___ TASK INPUTS

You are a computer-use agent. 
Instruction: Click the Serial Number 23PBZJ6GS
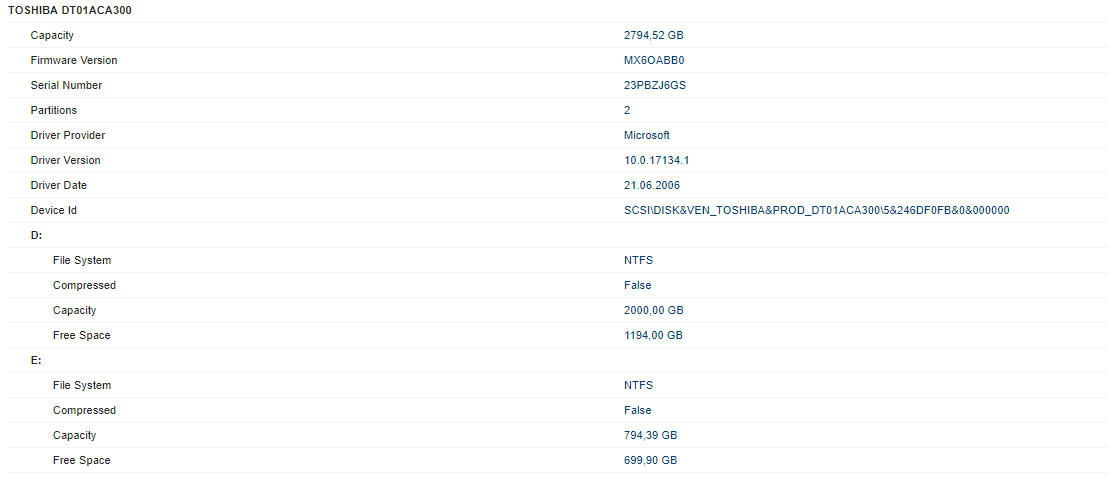pyautogui.click(x=655, y=85)
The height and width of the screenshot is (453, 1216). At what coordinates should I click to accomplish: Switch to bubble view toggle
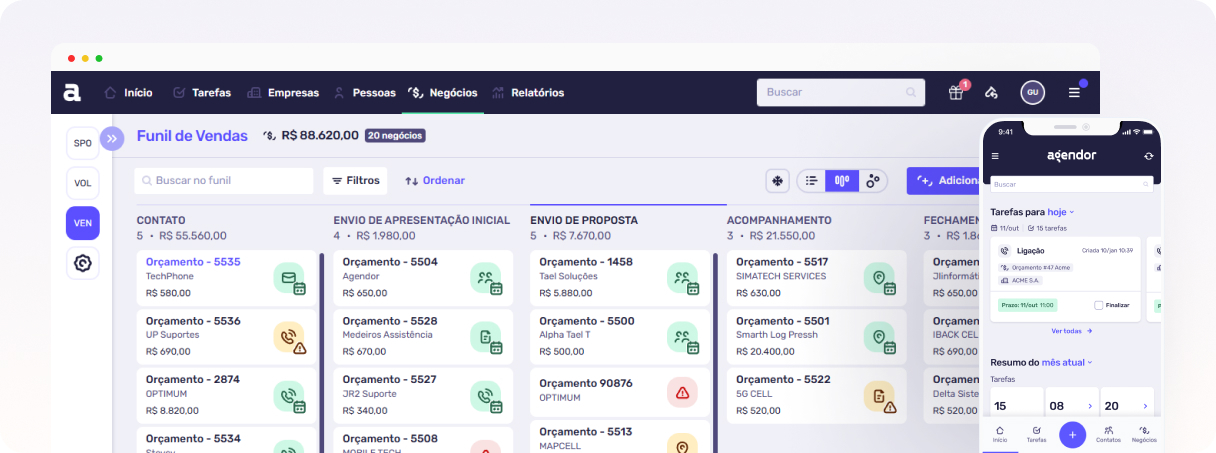tap(873, 181)
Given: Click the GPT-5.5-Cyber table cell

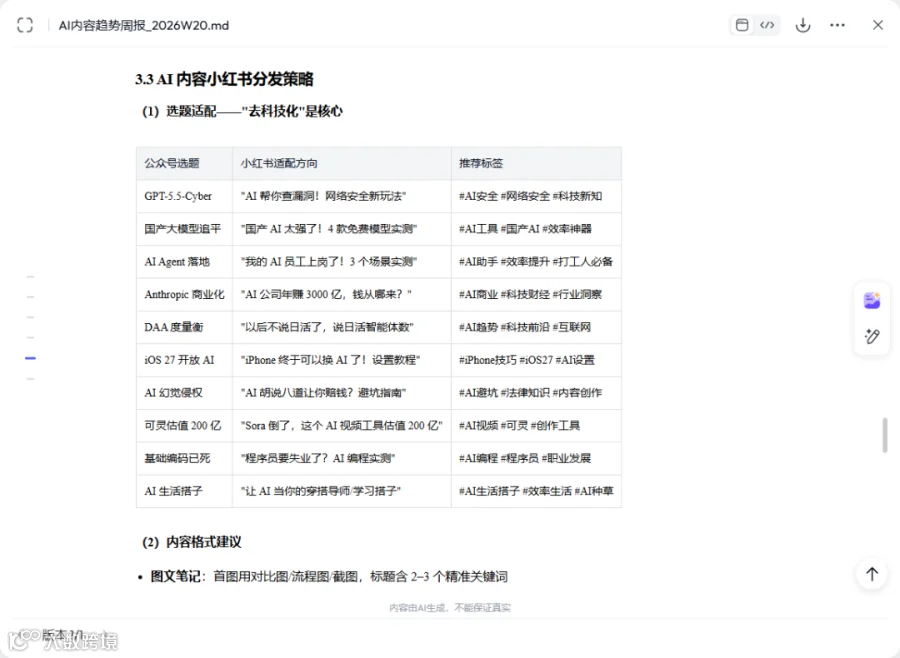Looking at the screenshot, I should pos(185,196).
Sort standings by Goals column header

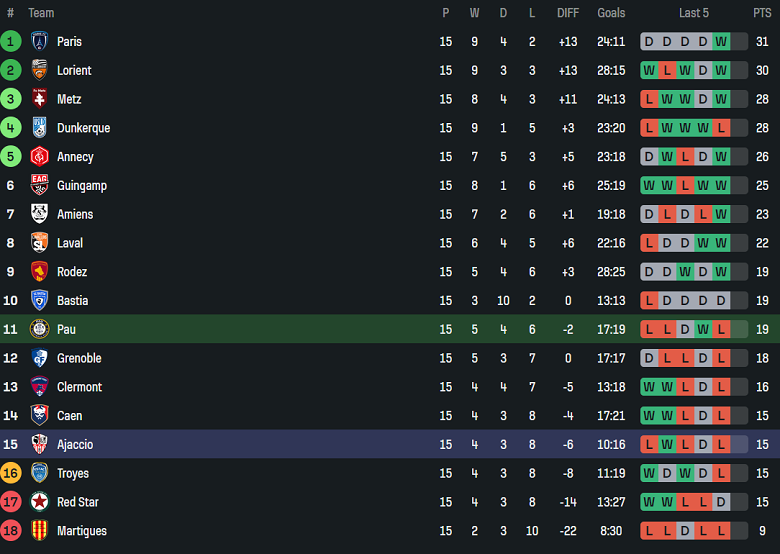[611, 13]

______

● **TASK DESCRIPTION**: Copy out the lines of the records word for word, from the line containing "Given: Click the GPT-5.5-Cyber table cell" through the end of the records, and leave out the pictures.

● **OUTPUT BELOW**:
Given: Click the GPT-5.5-Cyber table cell

Looking at the screenshot, I should pos(185,196).
Sort standings by Goals column header

[611, 13]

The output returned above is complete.